Heath Ledger – One fan’s perspective


This was originally posted on the Movie Fanatic website on January 22, 2009, the one year anniversary of Heath Ledger’s death.

Heath Ledger as Dan in "Candy"Heath Ledger – One fan’s perspective

Today is the one-year anniversary of Heath Ledger’s death. I suppose it’s not really necessary for me to add my small voice to the chorus of solemn tributes and fangirly hysterics that will no doubt be whispered and shouted all over the net today. I’m going to anyway. Don’t worry; it’s going to be brief.

To say that he was a talented actor with extraordinary good looks is to state the obvious, but his looks weren’t what initially drew me to him. Hollywood stood up and took notice of him after his roles in the popular teen flick “10 Things I Hate About You” and the box office smash “A Knight’s Tale.” They offered him a career on a silver platter, a career filled with popular teen flicks and hot leading man roles, a career of certain fortune and big, big fame. It wasn’t the career he wanted. He wanted to act, to learn, to prove himself. To take the kind of roles he wanted to take, to have fun with it, not to be the next It Boy. So he told Hollywood to fuck off (I don’t know that he literally said, “Fuck off”, although it’s what I like to imagine he said) and set out on his own path. If he was going to succeed, he was going to do it on his terms, and if he was going to fail, it was going to be because he didn’t compromise.

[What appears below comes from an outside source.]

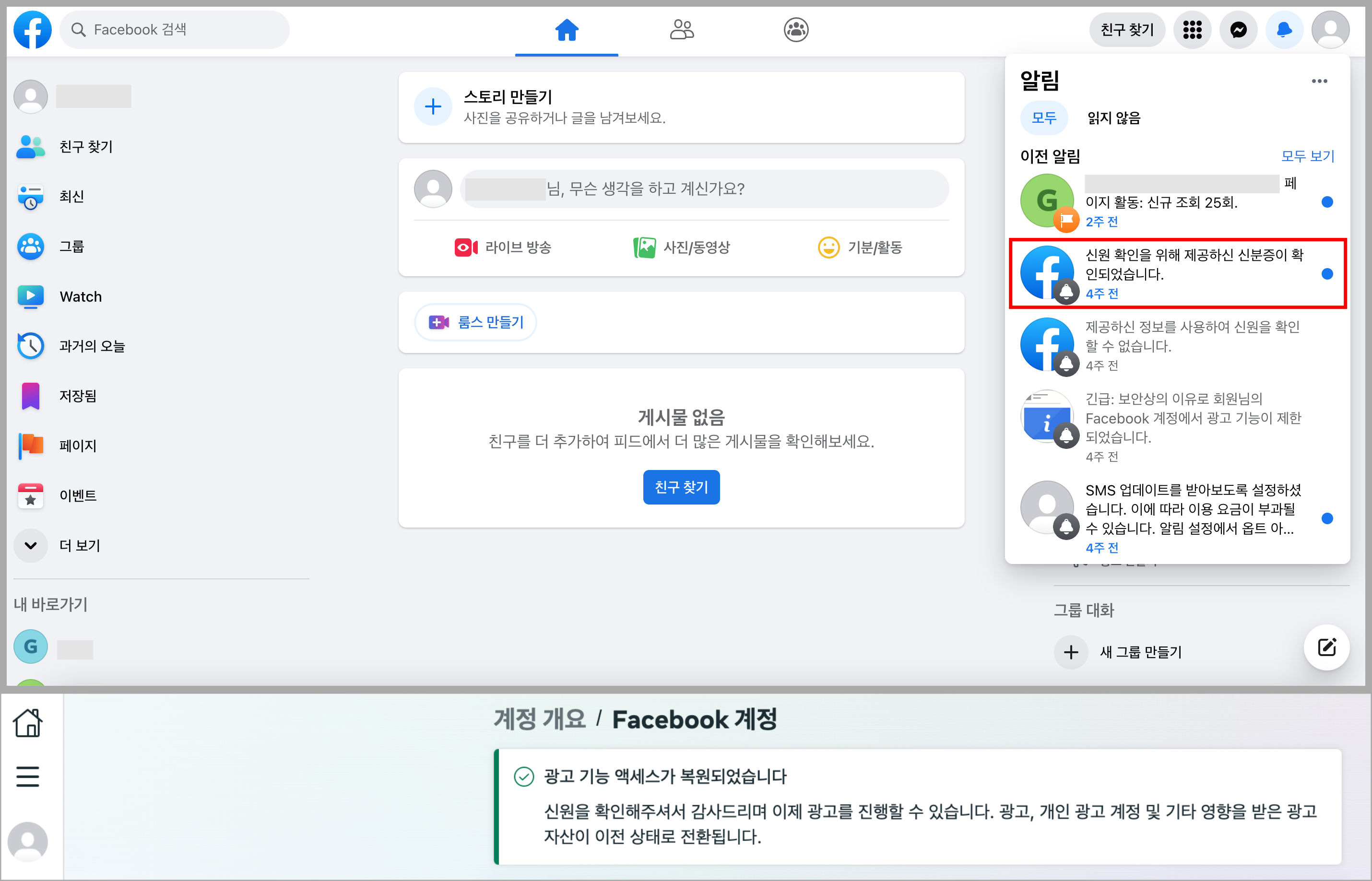This screenshot has width=1372, height=881.
Task: Open the nine-dot apps menu icon
Action: coord(1192,30)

I really admire that kind of thing. It’s extremely rare in any business, but especially so in the movie business. By now we know that he succeeded. The fact that he did so on his own terms was – and still is – a great source of joy and inspiration for me, in my personal as well as my professional life, even as his loss is still a source of great sadness. Chris Nolan put it better than I ever could: “After Heath passed on, you saw a hole ripped in the future of cinema.” He is, and will continue to be, greatly missed.